That’s the Gospel According to the Taxpayers League of Minnesota, the Merry Pranksters of the far right whose tunnel vision regarding transportation financing admits no view of the vastly greater tax subsidies going to travel by private car.
Start with the $1.5 billion a year in Minnesota property taxes (100 times Hiawatha’s state support) that maintain county roads, local streets and bridges, a subsidy with no relationship to use of the system. Then throw in the $8 billion Congress and former President Bush appropriated from general funds last year to keep the federal highway trust fund solvent in the face of lagging gasoline tax collections.
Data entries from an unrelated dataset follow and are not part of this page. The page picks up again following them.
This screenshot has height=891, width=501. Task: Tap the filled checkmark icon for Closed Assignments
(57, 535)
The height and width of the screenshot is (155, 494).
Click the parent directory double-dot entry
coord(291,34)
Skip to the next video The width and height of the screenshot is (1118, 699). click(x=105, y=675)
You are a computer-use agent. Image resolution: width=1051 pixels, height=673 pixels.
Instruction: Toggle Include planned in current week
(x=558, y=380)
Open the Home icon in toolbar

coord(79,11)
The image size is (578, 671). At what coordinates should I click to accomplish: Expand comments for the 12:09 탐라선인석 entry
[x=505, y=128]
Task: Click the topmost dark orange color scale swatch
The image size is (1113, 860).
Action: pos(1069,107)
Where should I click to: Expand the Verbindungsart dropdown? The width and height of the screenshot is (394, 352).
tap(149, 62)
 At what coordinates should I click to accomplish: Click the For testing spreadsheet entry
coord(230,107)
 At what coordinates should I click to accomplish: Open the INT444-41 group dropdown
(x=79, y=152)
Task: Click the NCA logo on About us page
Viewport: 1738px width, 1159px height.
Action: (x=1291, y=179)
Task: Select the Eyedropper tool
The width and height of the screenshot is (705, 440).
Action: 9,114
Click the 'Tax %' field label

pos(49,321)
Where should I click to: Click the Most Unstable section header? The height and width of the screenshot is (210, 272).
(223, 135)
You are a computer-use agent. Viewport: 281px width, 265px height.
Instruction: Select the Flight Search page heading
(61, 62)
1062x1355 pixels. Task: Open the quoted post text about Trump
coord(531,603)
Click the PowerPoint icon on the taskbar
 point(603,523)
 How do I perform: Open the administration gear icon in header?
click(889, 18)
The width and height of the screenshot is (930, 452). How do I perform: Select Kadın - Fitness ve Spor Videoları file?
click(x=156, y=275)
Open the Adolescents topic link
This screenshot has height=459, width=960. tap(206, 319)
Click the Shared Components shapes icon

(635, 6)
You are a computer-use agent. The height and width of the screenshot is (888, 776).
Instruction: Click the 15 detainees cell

Now the Obama administration is proposing an additional non-user $20 billion infusion to prop up the trust fund for the next 21 months. That’s $18 billion for roads and bridges, $2 billion for transit.
There’s more: Macalester College Prof. Sarah West and other economists have estimated the “externalities” of driving – costs that motorists don’t directly bear for things such as environmental damage, collision casualties and military operations to secure petroleum supplies – at $1 per gallon of gasoline. That’s a hidden subsidy for Minnesota motorists of more than $2 billion a year.
Current state-federal gas taxes in Minnesota total 45.5 cents a gallon, and nearly all of that goes to highway infrastructure. Meanwhile, the price imbalance from road-user subsidies and externalities drives the urban congestion that creates more inefficiency — $78 billion annually in wasted fuel and time nationwide, according to the Texas Transportation Institute.
Further, the Minnesota Department of Transportation projects its costs over the next 20 years just to maintain existing state highways and bridges at $16 billion. The revenue expected over the same period is only $15 billion, mainly from fuel and vehicle registration taxes. MnDOT plans to spend $3.5 billion of that on new road projects.
That leaves $4.5 billion in deferred maintenance to pass down to future generations if the “conservative” ideal of no-new-taxes-no-matter-what holds sway.
Minnesota’s evangelist-in-chief for that kind of shortsightedness is Taxpayers League President Phil Krinkie. St. Phil recently weighed in on these matters, branding the Hiawatha Line “a funding hole” that “will never be a success” and criticizing modest proposals to index the state gas tax for inflation.
“At 27 cents, we’re not paying enough?” Krinkie cranked to the Duluth News-Tribune last week.
Actually, we’re not, as documented above. And that may go double for somebody like St. Phil, a heating-cooling-electrical contractor whose Snelling Co. vans ply Twin Cities roads at super-bargain prices subsidized by the rest of us.
This is not to denigrate all those driving subsidies out of hand, but merely to put them in perspective with the relatively tiny ones that support transit. In fact, for two centuries, practically all forms of transportation in the United States, from the Erie Canal to railroads to commercial ports and waterways to airports, roads and bridges, have been heavily subsidized by taxpayers.
Why? Because this stuff is indispensable for the vibrant economy that gives the Krinkies of the world the luxury of denouncing taxes that don’t even pay for all the benefits they are supposed to bring forth. It’s time for whiners like St. Phil to recognize the bargain they’re getting and quit begrudging millions of transit riders the much smaller public support they enjoy.